Wie lange bleibt das Dorf noch verschont? Blick auf Brienz am Dienstag, 12. November.

Gian Ehrenzeller / Keystone

Der Hang oberhalb von Brienz bewegt sich, Schutt und Gestein bedrohen das Dorf. Zum zweiten Mal innert zweier Jahre müssen die Brienzer ihr Zuhause zurücklassen. Das Bündner Dorf muss bis Sonntagmittag evakuiert sein. Starke Niederschläge haben in den letzten Wochen die Rutschungen im Hang beschleunigt. Bald wird es erneut regnen, und bis zu eine Million Kubikmeter Schutt könnte sich laut Geologen in Bewegung setzen. Das teilte die Gemeinde Albula mit, zu der Brienz gehört. Es gilt die Warnstufe Orange.

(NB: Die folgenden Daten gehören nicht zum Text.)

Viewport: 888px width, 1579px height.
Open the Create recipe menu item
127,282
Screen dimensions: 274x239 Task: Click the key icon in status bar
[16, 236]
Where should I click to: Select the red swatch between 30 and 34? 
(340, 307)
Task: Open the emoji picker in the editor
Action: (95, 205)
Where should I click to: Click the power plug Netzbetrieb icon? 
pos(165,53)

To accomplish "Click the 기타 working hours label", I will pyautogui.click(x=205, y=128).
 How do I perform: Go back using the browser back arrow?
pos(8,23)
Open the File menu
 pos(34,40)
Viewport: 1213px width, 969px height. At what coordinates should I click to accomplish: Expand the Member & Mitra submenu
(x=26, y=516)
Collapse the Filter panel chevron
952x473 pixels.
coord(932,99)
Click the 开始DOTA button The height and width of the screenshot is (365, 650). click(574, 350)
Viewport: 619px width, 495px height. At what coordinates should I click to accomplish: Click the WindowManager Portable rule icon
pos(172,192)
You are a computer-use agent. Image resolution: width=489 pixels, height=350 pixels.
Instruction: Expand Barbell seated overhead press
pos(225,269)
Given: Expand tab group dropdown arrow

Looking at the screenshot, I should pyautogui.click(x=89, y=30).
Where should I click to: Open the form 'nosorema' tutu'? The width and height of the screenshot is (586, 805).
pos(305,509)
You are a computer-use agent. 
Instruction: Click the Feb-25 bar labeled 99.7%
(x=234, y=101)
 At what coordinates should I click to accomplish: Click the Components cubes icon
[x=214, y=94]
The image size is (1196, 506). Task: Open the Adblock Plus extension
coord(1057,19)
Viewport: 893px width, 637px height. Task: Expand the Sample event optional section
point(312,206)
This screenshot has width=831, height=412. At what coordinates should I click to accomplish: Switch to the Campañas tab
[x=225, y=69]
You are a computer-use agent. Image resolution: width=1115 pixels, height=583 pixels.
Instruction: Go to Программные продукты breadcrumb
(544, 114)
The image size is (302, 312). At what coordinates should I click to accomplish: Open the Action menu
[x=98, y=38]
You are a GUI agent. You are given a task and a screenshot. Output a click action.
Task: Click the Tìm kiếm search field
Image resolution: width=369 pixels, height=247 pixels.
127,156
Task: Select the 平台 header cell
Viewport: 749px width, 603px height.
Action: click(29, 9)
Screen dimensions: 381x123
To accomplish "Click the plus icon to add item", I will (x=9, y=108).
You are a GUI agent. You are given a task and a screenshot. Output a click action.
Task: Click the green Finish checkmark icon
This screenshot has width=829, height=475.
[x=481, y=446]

Im Frühling 2023 hatten die Einwohnerinnen und Einwohner von Brienz ihre Häuser schon einmal verlassen müssen. Wochenlang mussten sie ihrer Heimat fernbleiben. In der Nacht auf den 16. Juni ist dann tatsächlich ein Teil des Hanges niedergegangen. 1,7 Millionen Kubikmeter Material kamen kurz vor dem Dorfrand zum Stehen.

Nun müssen die Dorfbewohner also wieder ihre Sachen packen, die Post umleiten, das Leben umorganisieren. Sie müssen schauen, wo sie die nächste Zeit unterkommen. Und sie müssen sich fragen, wie lange sie das noch mitmachen. Werden sie ein zweites Mal nach Brienz zurückkehren? Oder sind sie müde – und flüchten vor dem Berg?

Zivilschützer sperren am Dienstag die Gefahrenzone rund um Brienz ab.

Gian Ehrenzeller / Keystone

An einer Informationsveranstaltung am Dienstagabend sagten die Behörden, die Brienzer sollten sich auf eine monatelange Evakuierung einstellen. Sie könnten, wenn überhaupt, wohl erst im Frühjahr 2025 in ihre Häuser zurückkehren. Es sei zwar wahrscheinlich, dass sich die Situation im Winter beruhige, hiess es. Doch es könnte auch sein, dass das Dorf verschüttet werde.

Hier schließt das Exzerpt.